> _Page extract_:
>>

The Region VIII Infertility Prevention Project (IPP) ended in June 2013. From 1982-2013, JSI Research & Training Institute, Inc./Denver (JSI/Denver) successfully lead the project through funding received from the Centers for Disease Control and Prevention.
Further information about the Region VIII IPP and other JSI projects can be obtained on JSI.com.
Infertility Prevention Project (IPP) History
Chlamydia is the most common bacterial STD in the US. If left untreated, it can lead to serious consequences such as PID, ectopic pregnancy and infertility. As a result, the goals of the National Infertility Prevention Project (more commonly referred to as the Chlamydia Project) are to: (1) implement effective prevention strategies designed to reduce the debilitating complications caused by Chlamydia trachomatis infections in the US through screening and treating women; and (2) create an interdisciplinary and collaborative STD prevention effort at the regional and state levels.
Today, the CDC provides ongoing guidance and technical assistance in the operation of the project, including the provision of up-to-date information on testing, treatment, surveillance, and other vital components of a Chlamydia prevention program.
All ten federal regions now have a Chlamydia Project where partnership occurs among STD, Family Planning and Public Health Laboratories. Consequently, a majority of screening occurs in publicly-funded Family Planning and STD clinics while relying on significant lab involvement. The benefits of this interdisciplinary prevention effort are countless.

<<

> _Required action_: Rewrite the passage of the Infertility Prevention Project summary starting with "Today, the CDC" and going on through "Chlamydia prevention program.", replacing "ongoing guidance" with "continued guidance".

> _Data listing_:
>>

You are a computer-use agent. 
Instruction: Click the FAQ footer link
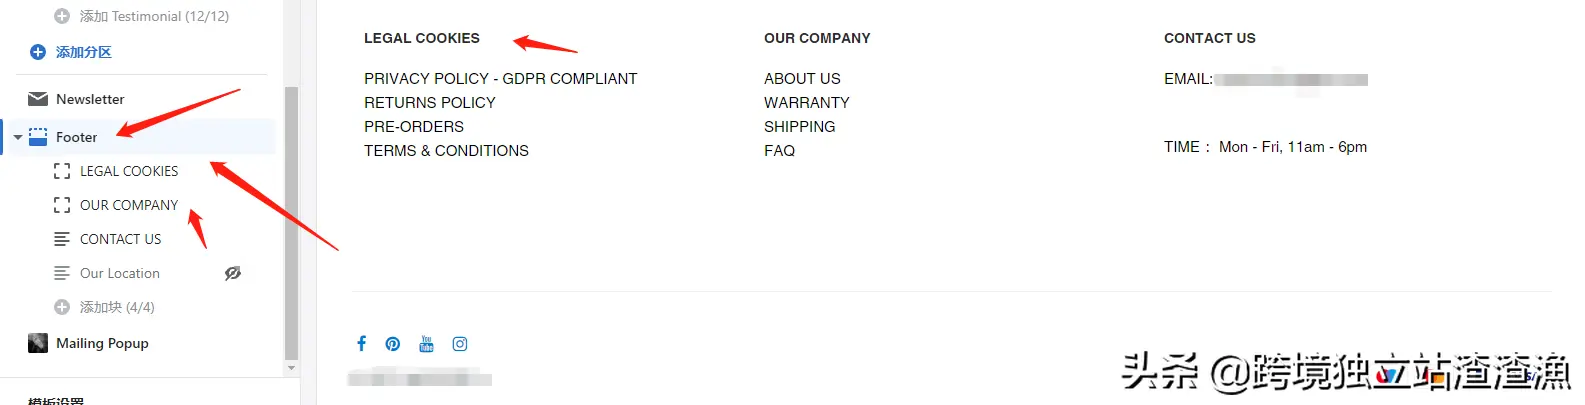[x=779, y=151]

<<
>>

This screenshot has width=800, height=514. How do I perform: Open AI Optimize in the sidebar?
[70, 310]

<<

> _Task answer_:
Today, the CDC provides continued guidance and technical assistance in the operation of the project, including the provision of up-to-date information on testing, treatment, surveillance, and other vital components of a Chlamydia prevention program.